Elle obéit timidement, s'asseyant à ses côtés. Elle plongea son visage dans son cou pour respirer son parfum de musc et observer la lame luisante, sur laquelle se projetait la flamme tremblotante des bougies.

- De quoi as-tu peur, Jiějie? lui demanda doucement Tao Zhi, rangeant son épée dans le fourreau qu'il gardait toujours sur lui, attaché à sa ceinture.

- Du malheur, murmura Mei Zhi. Tao Zhi, ai-je été égoïste en buvant cette potion? Père l'a dit, non seulement j'attire le malheur, mais en plus je le sème ! Je ne voudrais pas qu'il vous arrive du mal à cause de moi !

- Père a exagéré dans ses propos, lui souffla Tao Zhi en lui serrant tendrement la main pour la rassurer. Tu sais qu'il tient la magie en aversion : c'est parce qu'il a eu de mauvaises expériences dans le passé. Je ne pense pas que la magie attire le malheur.

- Mais toute magie a un prix, Tao Zhi !

- Et ce prix, je l'ai déjà payé. C'était le prix de la potion. Ne t'inquiète pas, il ne t'arrivera rien.

Mei Zhi garda le silence pendant quelques instants, et Tao ne l'interrompit pas : on entendait le sifflement tranquille des machines, mêlé au crépitement silencieux des flammes des bougies.

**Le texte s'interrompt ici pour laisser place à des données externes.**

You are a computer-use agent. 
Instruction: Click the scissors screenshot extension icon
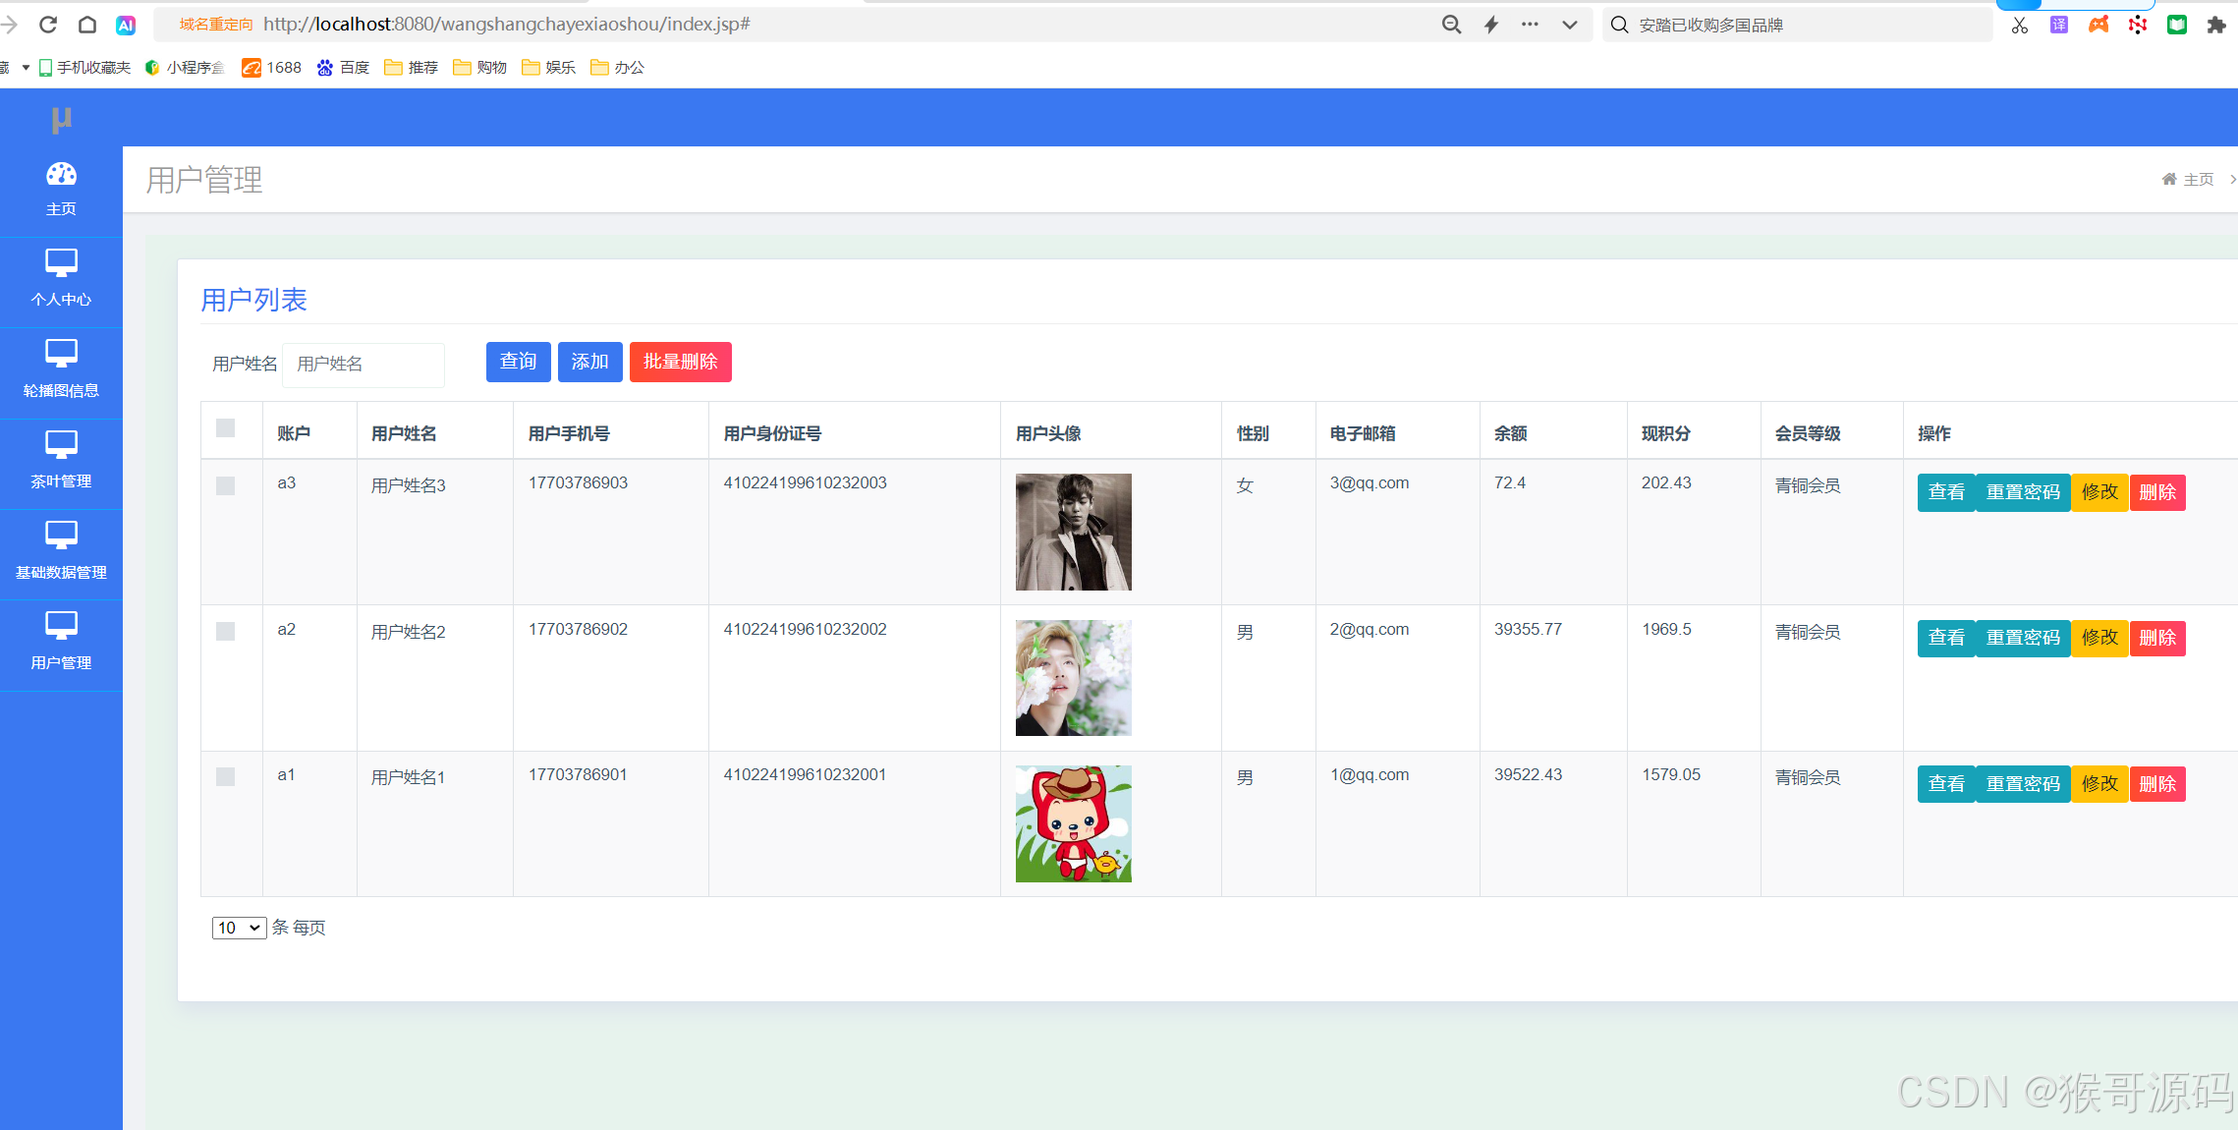(2019, 26)
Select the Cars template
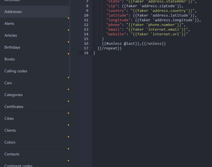This screenshot has width=212, height=167. click(x=8, y=83)
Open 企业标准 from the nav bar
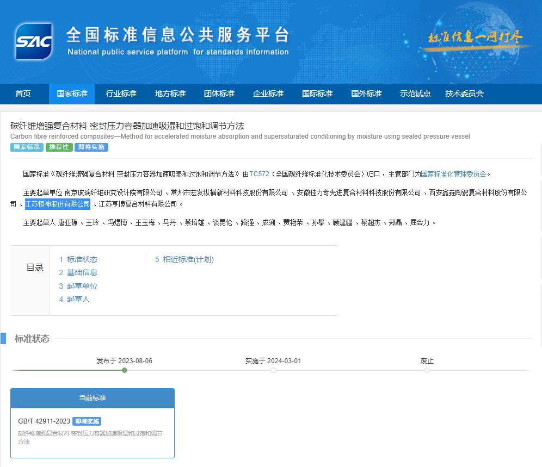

- Père a eu de mauvaises expériences avec la magie dans le passé, répéta Mei Zhi en s'allongeant sur la couchette, aussitôt imitée par son frère qui se lova contre elle.

- Oui, souffla-t-il.

- Il ne m'a jamais raconté ça.

- Moi non plus. C'est Mère qui m'en a parlé. Ça concerne sa première femme.

- Sa première femme?

- Oui. Mère n'est que sa deuxième épouse.

- Je ne savais pas, ça non plus...

C'est à cet instant que Mei Zhi se rendit compte qu'elle ne savait rien de la vie de son père ; ensemble, ils ne parlaient que de son travail, de ses idées, de ses progrès. Quant à sa mère, cela faisait très longtemps qu'elle n'avait pas eu une vraie conversation avec elle, parce qu'elle la considérait trop simple d'esprit : des fois même elle se demandait comment elle et le docteur, pourtant si différents, s'étaient trouvés. Ce fut donc à cet instant que Mei Zhi prit conscience de la cruauté de son jugement, et de son propre égoïsme.

Et à cet instant, des bruits de pas envahirent la maison, il y eut des cris, le bruit de lames qui s'entrechoquent, et les deux jeunes, allongés sur la couchette, serrés l'un contre l'autre, se figèrent. Mei Zhi allait parler, mais Tao Zhi couvrit ses lèvres de sa large paume pour l'en empêcher : il se releva silencieusement, lui faisant signe de ne pas faire de bruit. Et soudain, un hurlement déchira la nuit ; ils reconnurent la voix de leur mère.